ADG CEO Kingston Anderson tells IF, “The question is, ‘How is Australian content going to survive in this new world?’ There is no clear road map yet but changing the copyright act will be the key. We need to work with government to come up with new policies.”

Anderson said the issue of how to protect Australian storytelling is being discussed by all the major guilds including Screen Producers Australia, the Australian Writers Guild, the MEAA and the ADG.

There is widespread concern that the local content quotas for the commercial free-to-air broadcasters will, over time, become ineffective as viewers switch to online channels. “The quotas won’t mean anything if we’re all watching VOD or SVOD services,” Anderson said.

The AWG wants to work with the other guilds and organisations to mount a joint national campaign to protect Australian stories amid the rising popularity of streaming services Netflix, Stan and Presto.

In its newsletter to members, the AWG recognises it would be difficult to enforce content quotas on the SVOD platforms similar to those that apply to the commercial FTA broadcasters.

But the Guild believes there are other ways in which local investment from such companies can be secured, as evidenced by the federal government’s push to levy GST on international online purchases.

The Guild says it wants to bring industry stakeholders together to demonstrate to government the “urgent need to address the issue of local investment from online providers, even though this could take a lot of time and effort.”

AWG president Jan Sardi said, “As yet, the new digital streaming companies have made no commitment to invest in the production of local content. Once again, the AWG is actively lobbying to ensure this investment occurs.”

That ignores Netflix’s acquisitions of Bottersnikes and Gumbles, a CGI animated children’s comedy series from Cheeky Little Media’s David Webster and Patrick Edgerton and Mighty Nice’s Darren Price; Jonathan M Shiff Productions' Mako Mermaids; and both series of SBS documentary Unplanned America, produced by No Roles for Sam.

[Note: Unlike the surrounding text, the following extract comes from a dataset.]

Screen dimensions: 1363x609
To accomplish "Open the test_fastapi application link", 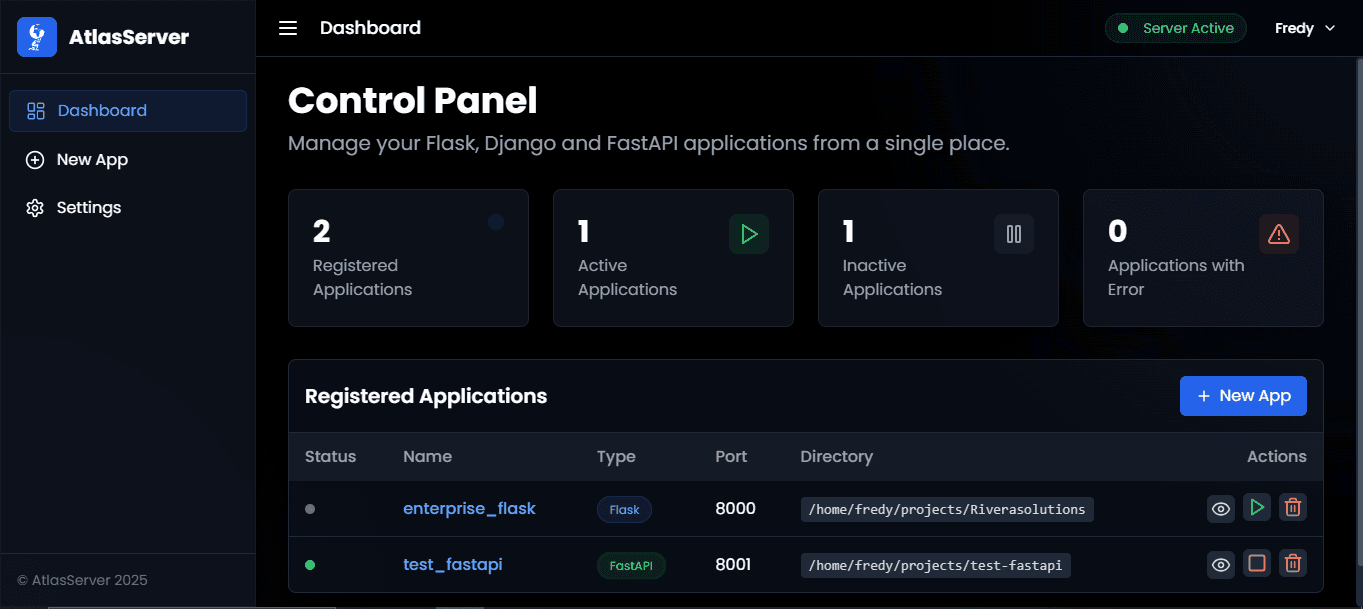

At launch, Netflix chief content officer Ted Sarandos flagged the streaming giant's intention to invest  in Australian stories. Last week Screen Australia COO Fiona Cameron told IF Netflix reps had contacted her to express interest in Blue Sky, the joint FremantleMedia Australia/SA initiative designed to develop four high-end drama concepts for international broadcasters and VOD platforms.

Also overlooked, Stan signed development deals with Essential Media and Entertainment for political drama Enemies of the State and with Screentime and Greg Mclean’s Emu Creek Pictures for a TV series spin-off of Wolf Creek.

In addition, Stan is soon expected to announce further investment in local content and Presto has flagged plans to commission original Australian drama.

Acknowledging that activity, Sardi tells IF, "We applaud these new companies now investing in development with the intention of producing high quality, Australian drama and we look forward to those intentions being realised and to cultural objectives being front of mind for the whole of the industry.

"The responsibility for safeguarding Australian stories on Australian screens both now and for generations to come rests with the Australian Government and the AWG is committed to working with all parties towards that goal."

MEAA’s Equity director Zoe Angus said, “Local content requirements as a condition of accessing our broadcast spectrum have guaranteed Australian stories being told and Australian performers and crew being employed for decades. As content delivery modes change with new technologies, we must ensure that the telling of local stories, and the employment of local performers and crew do not suffer."

Sardi concludes in the newsletter, “I would urge everyone to write to their local federal member and remind him or her that this is a vital issue which relates to the very survival of the Australian film and TV industry.”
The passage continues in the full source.